**What is expected**. Lay out the lines from the one holding "Click the Fully Connected status text" through the one holding "coord(122,15)", both included, as a JSON list of strings, one string per line. Skip blank lines and leave out the pictures.

**Exercise data**.
________________________

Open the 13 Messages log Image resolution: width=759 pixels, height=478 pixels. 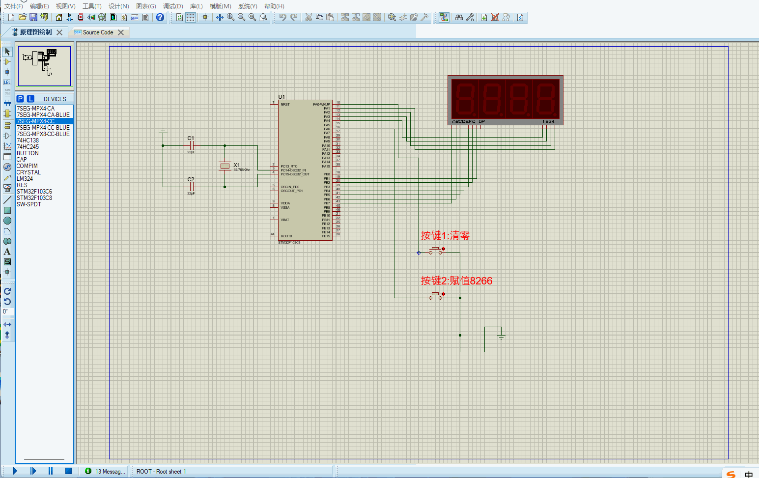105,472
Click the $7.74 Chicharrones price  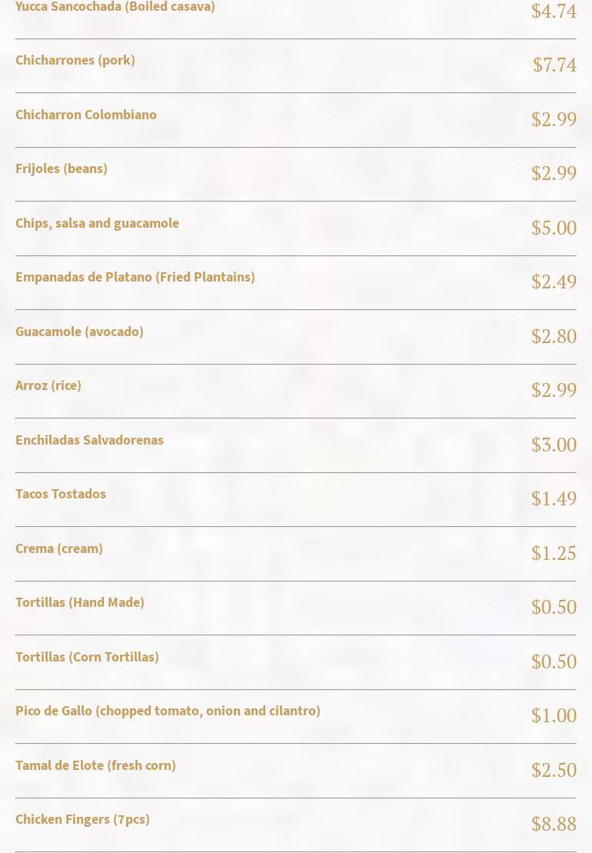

________________________

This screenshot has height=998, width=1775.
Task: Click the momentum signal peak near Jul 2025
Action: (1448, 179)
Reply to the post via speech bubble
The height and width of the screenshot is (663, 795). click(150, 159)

________________________

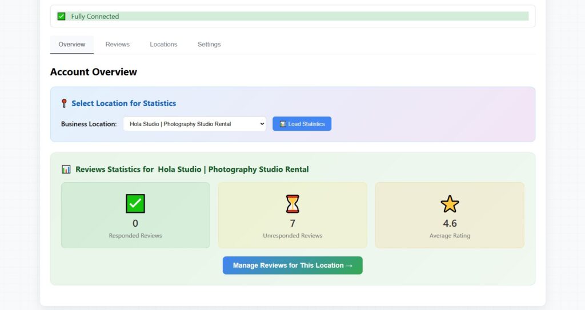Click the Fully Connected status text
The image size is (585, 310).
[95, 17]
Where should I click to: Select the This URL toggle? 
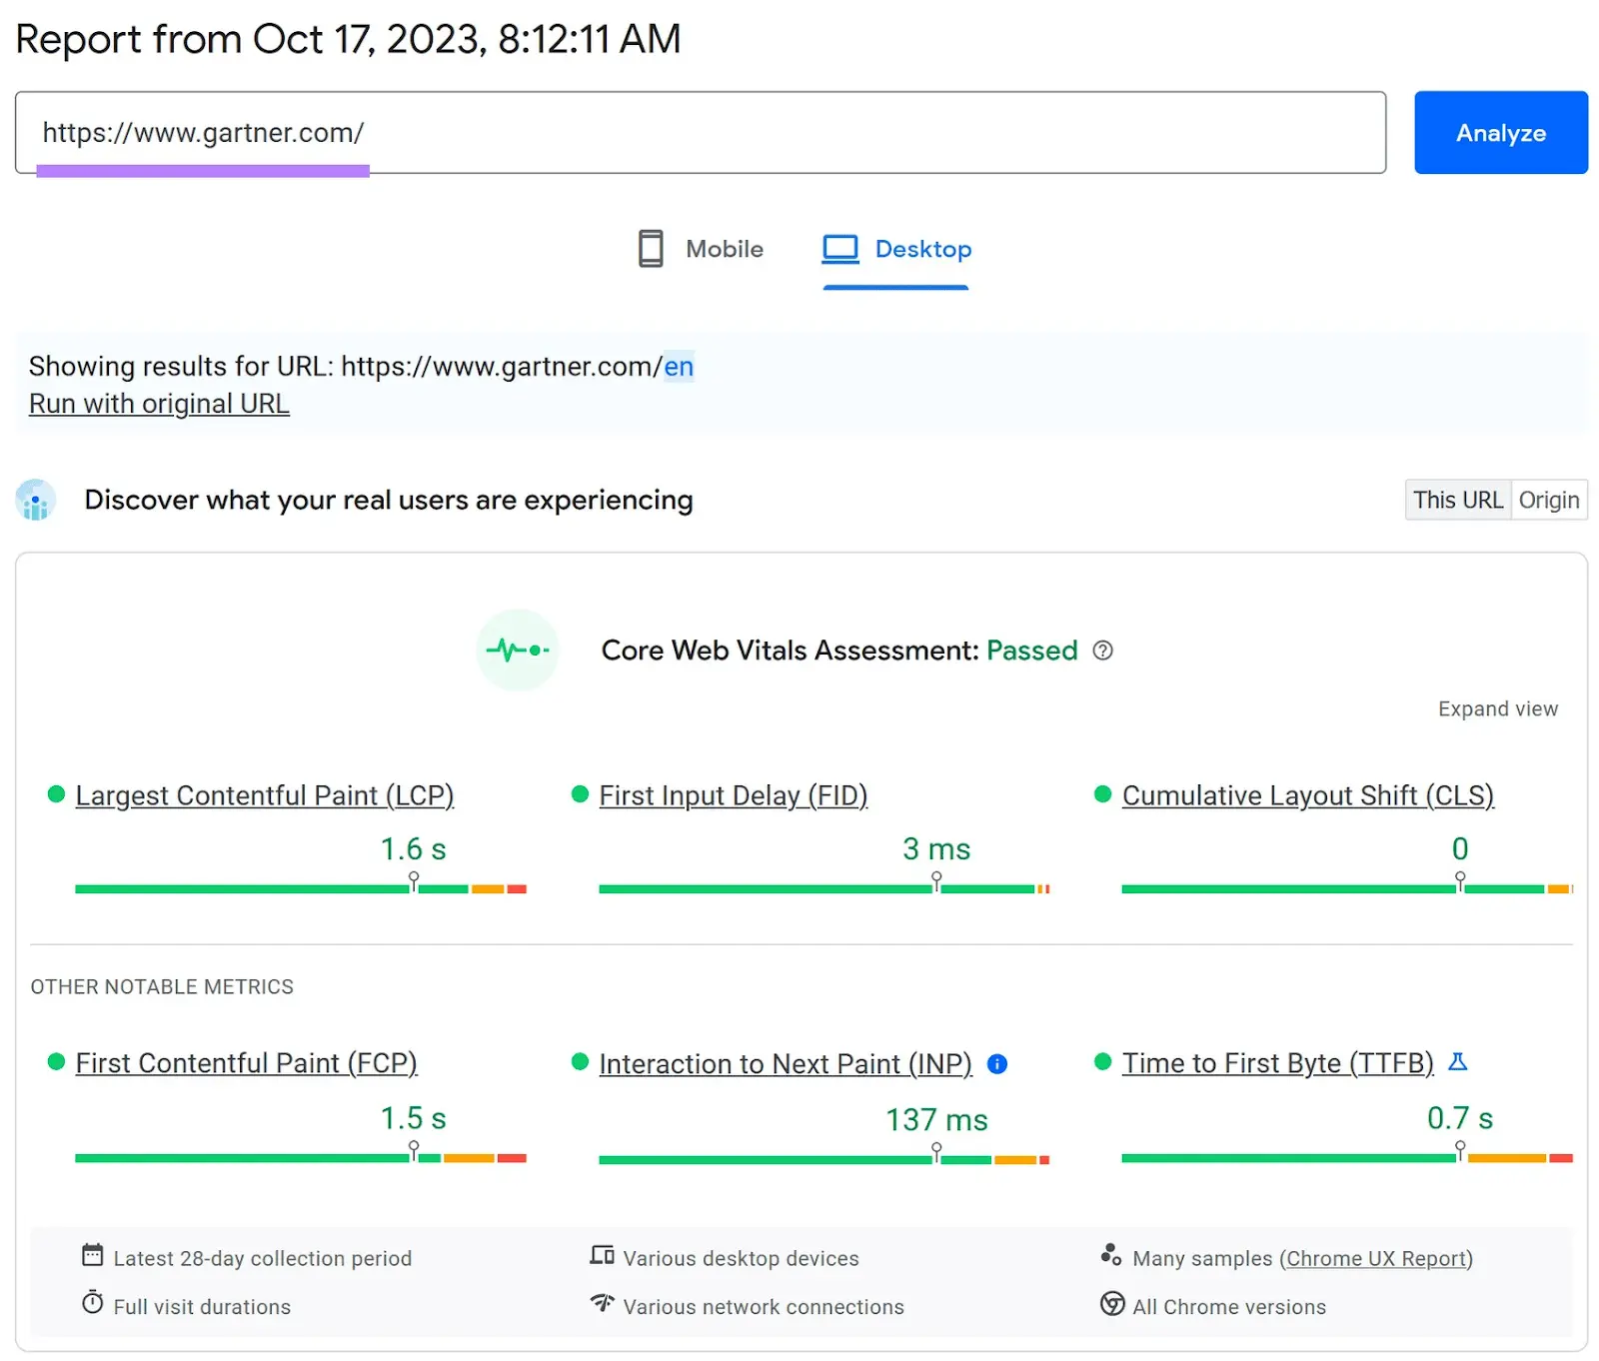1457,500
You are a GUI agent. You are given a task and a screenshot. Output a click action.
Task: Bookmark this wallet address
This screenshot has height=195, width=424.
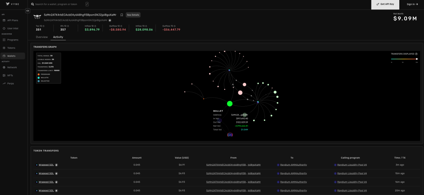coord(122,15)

________________________

**Exercise result**.
[
  "Click the Fully Connected status text",
  "The image size is (585, 310).",
  "[95, 17]",
  "Where should I click to: Select the This URL toggle? ",
  "1457,500",
  "You are a GUI agent. You are given a task and a screenshot. Output a click action.",
  "Task: Bookmark this wallet address",
  "This screenshot has height=195, width=424.",
  "coord(122,15)"
]